Le malaise que cette annonce suscite est d'autant plus grand qu'elle survient au moment où la santé de l'économie américaine inquiète. Une situation qui aura certainement des répercussions de ce côté-ci de la frontière. Le ralentissement économique est bel et bien amorcé chez nos voisins du Sud et l'hypothèse d'une récession fait maintenant partie des scénarios envisagés. De l'avis de tous, c'est le secteur immobilier qui est au coeur de la tourmente.

Après le boom des dernières années, boom encouragé par un accès au crédit sans pareil, on se demande si ce secteur connaîtra un atterrissage en douceur ou si on assistera à l'explosion d'une bulle. Comme l'économie américaine a carburé aux dépenses de consommation, dépenses financées par la plus-value des maisons, une baisse des prix de l'immobilier risque de freiner l'ardeur de consommateurs lourdement endettés.
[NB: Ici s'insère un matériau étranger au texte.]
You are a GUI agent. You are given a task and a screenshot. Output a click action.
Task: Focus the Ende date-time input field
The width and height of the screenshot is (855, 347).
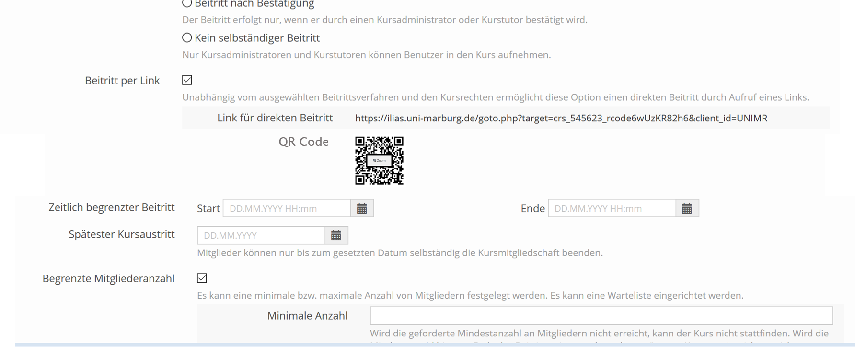(x=612, y=208)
Ce scénario n'est déjà plus du domaine de la fiction, puisque le prix des maisons existantes a bel et bien baissé en août aux États-Unis, une première en 11 ans. Comment les consommateurs réagiront-ils? C'est là toute la question.

Bien sûr, la situation de l'immobilier au Canada est différente. On parle ici d'un ralentissement de la croissance des prix et non d'une baisse. Que l'immobilier soit en meilleure condition ici ne nous prémunira pas contre le ralentissement américain. L'économie canadienne va écoper.

Voilà pourquoi il vaudrait peut-être mieux y penser à deux fois avant de céder aux avances des institutions financières. Certains produits peuvent sembler très séduisants sur le coup, mais, quoi qu'en dise la SCHL, ils pourraient devenir lourd à porter, si la conjoncture venait à changer.